■ What is required: Look through the data below and work out how many lines hold "this"; state only the number.

■ Supplied information:
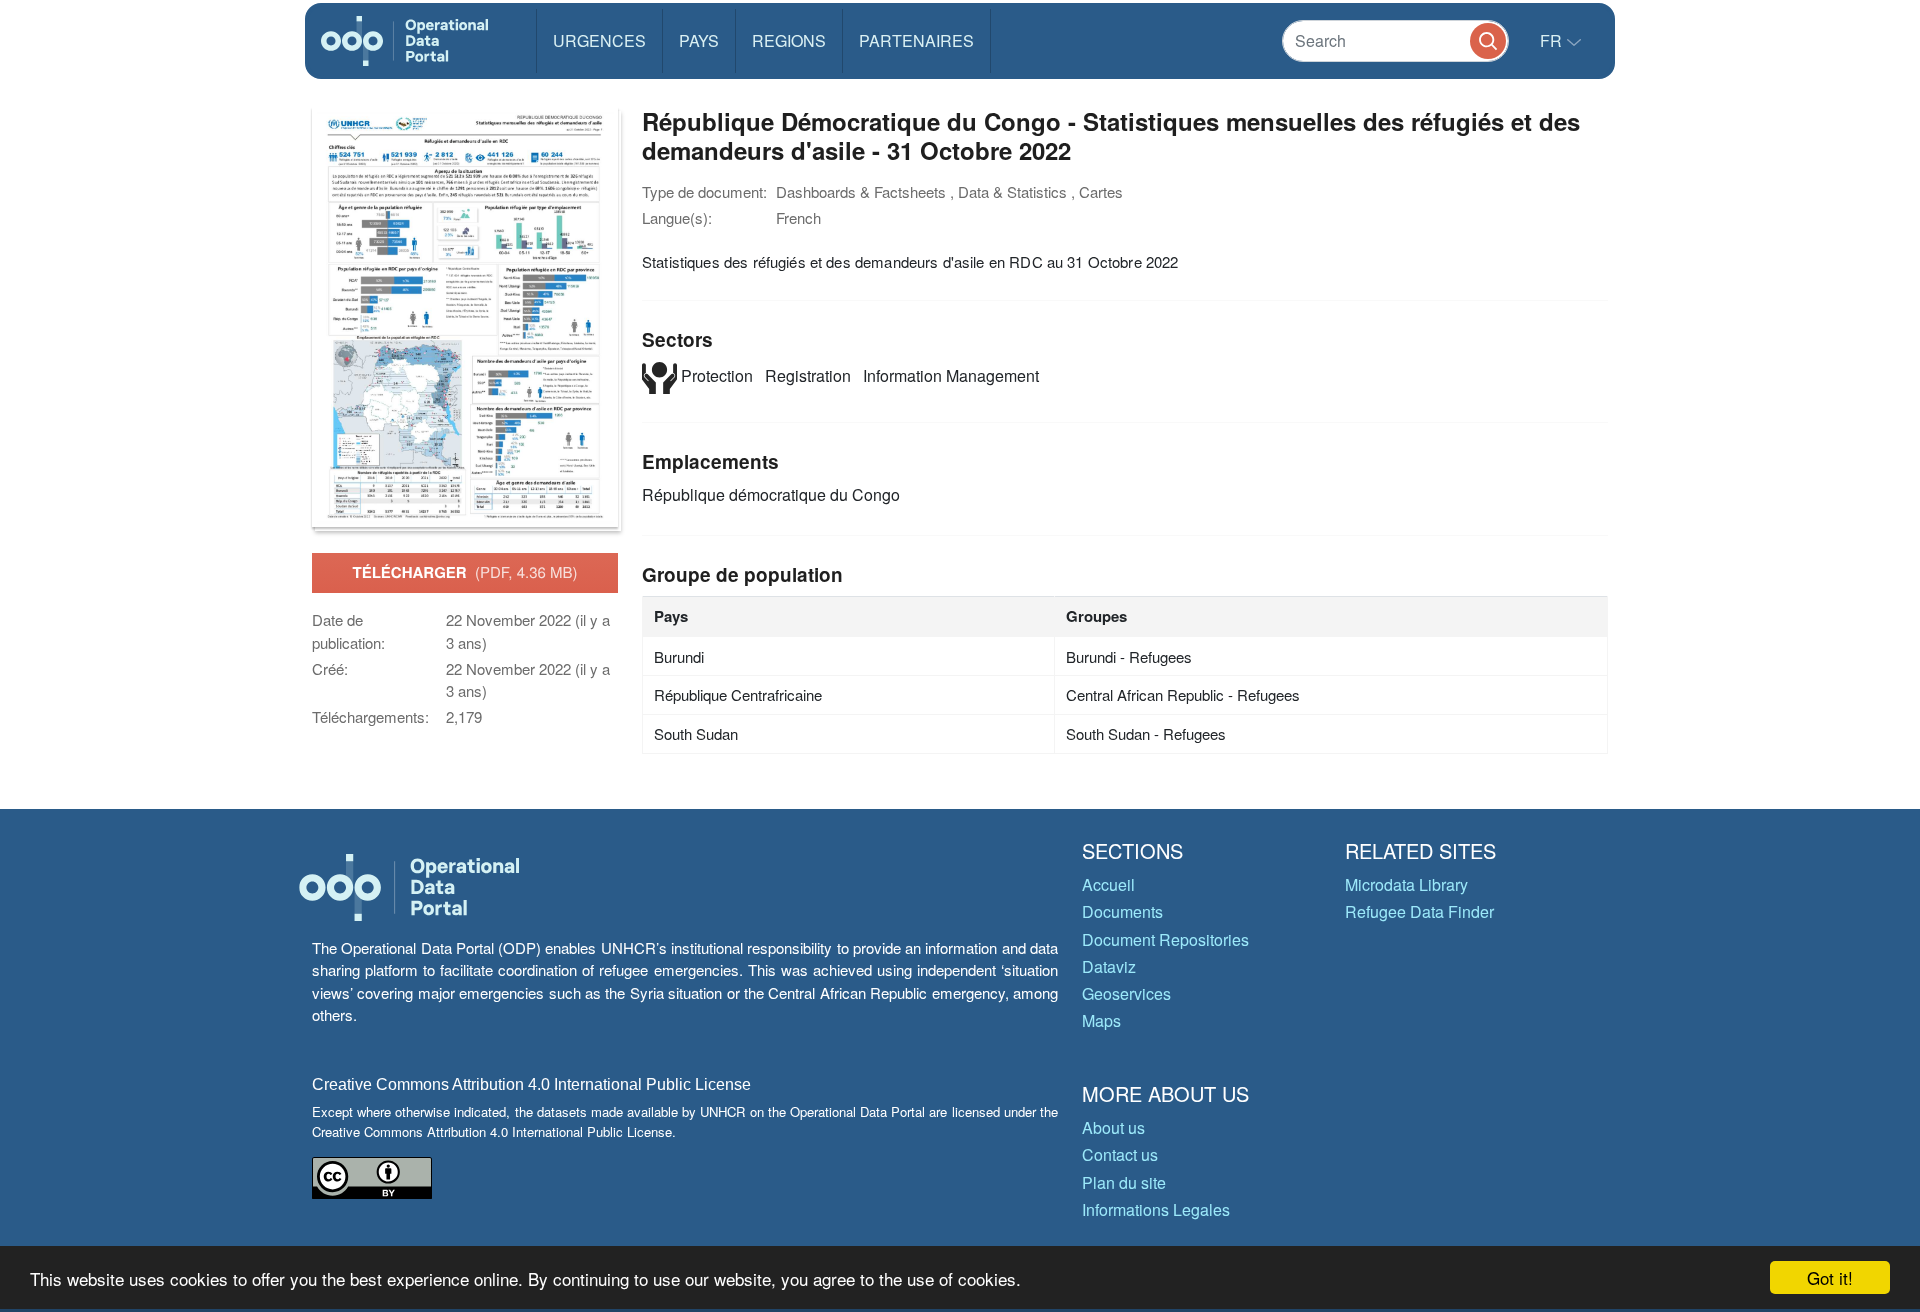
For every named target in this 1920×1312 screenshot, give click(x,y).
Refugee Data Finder (1419, 911)
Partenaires (916, 40)
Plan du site (1124, 1182)
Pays (699, 40)
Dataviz (1109, 966)
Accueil (1108, 884)
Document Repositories (1165, 939)
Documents (1122, 911)
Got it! (1830, 1277)
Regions (789, 40)
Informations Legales (1156, 1209)
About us (1113, 1127)
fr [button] (1553, 40)
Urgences (599, 40)
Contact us (1120, 1154)
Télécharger (464, 572)
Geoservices (1126, 993)
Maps (1101, 1020)
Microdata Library (1406, 884)
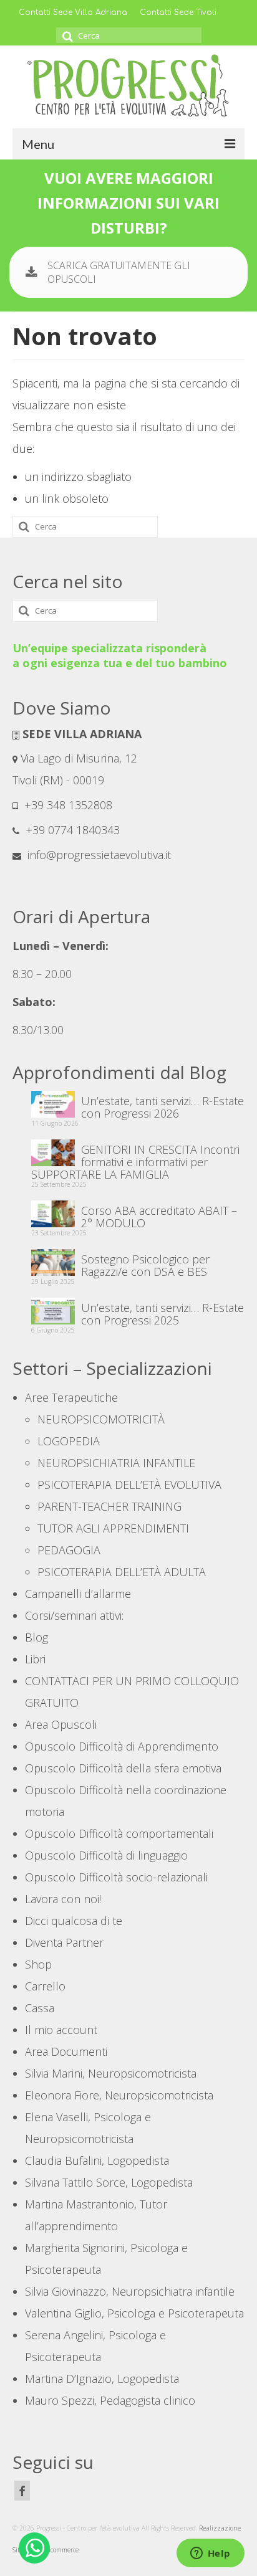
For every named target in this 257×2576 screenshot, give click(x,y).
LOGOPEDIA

■ Worked solution: 2